Startup creates small footprint data center plus new monitoring system to enable automated movement of workloads.

March 10, 2015

3 Min Read
Vapor Pushes Data Centers to the Edge

A new data center startup company has designed technology that more easily creates data centers at the edge of the network, including colocation points and central offices but also strip malls and oil rigs. Vapor IO, which emerged from stealth mode today, replaces racks of metal server cabinets on raised floors with the Vapor Chamber, a "hyper-collapsed data center," that builds on other elements it is creating, including a new way of monitoring operating environments and workloads. (See Vapor Launches Distributed Data Center Modules.)

Founded by Cole Crawford, its CEO and also a co-founder of OpenStack and the Open Compute Project, Vapor IO is clearly part of the drive to push data centers to the edge of the network, to store content and applications much closer to those who actually use them. The idea is to create the technology that can run in these distributed locations but also the ability to monitor them, head to toe, and move workloads around on an automated basis, to the most efficient location.

As Crawford tells Light Reading, the traditional hyper scale data center environment, with its racks of servers and environmental controls, may suit some cloud applications -- particularly those for the enterprise. But there is a burgeoning set of cloud-based apps that reach consumers in their cars, in their homes and on-the-move which would be better served by more distributed data centers.

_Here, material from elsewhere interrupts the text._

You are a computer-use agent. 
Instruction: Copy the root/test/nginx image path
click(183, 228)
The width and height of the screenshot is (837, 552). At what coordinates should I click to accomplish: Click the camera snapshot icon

"That's why we were inspired to create the Vapor Chamber which takes up a very small amount of space -- it's nine feet in diameter, and it's a 150-kilowatt cloud which is a pretty dense cloud," he says in an interview. "It can sit in a reclaimed Blockbuster or RadioShack in an urban environment and lives happily at one to three megawatts at a time."

Stay up-to-date on data center strategies in the data center connectivity section right here on Light Reading.

One of the foundational elements that Vapor is introducing is called Open Data Center Runtime Environment (Open DCRE), and this is being contributed to the Open Compute Project. Open DCRE allows the creation of simple, inexpensive sensors that can monitor the data center environment from the operating system up, to include the workload. Vapor uses this capability to enable its Core Operating Runtime Environment, or Core, which is capable of running across legacy environments as well as those based on Open Compute.

The idea is to use analytics to automate the process of deciding where a workload should run, based on the current environment and factors such as power costs, congestion and outages, Crawford says.

"Humans aren't that great about managing things like outages and upgrades," he notes. By creating a process that drives the critical information about performance, cost of kilowatt hours, availability and cost of public cloud infrastructure such as Amazon Web Services and Azure and other factors into the workload itself, Vapor intends to "let the workload move itself around without human intervention," Crawford says.

Ultimately policies such as data storage regulations and government compliance rules can also be factored into this kind of system, he says.

Vapor IO has selected Jabil as its strategic manufacturing and supply chain partner. The company’s initial press release says it already has contracts across multiple industries, with the first announced deployment in Union Station Technology Center in South Bend, Ind.

Crawford tells Light Reading that Vapor is in discussion with players in the telecom space as well and sees colocation points and central offices as likely early targets for the Vapor Chamber deployment.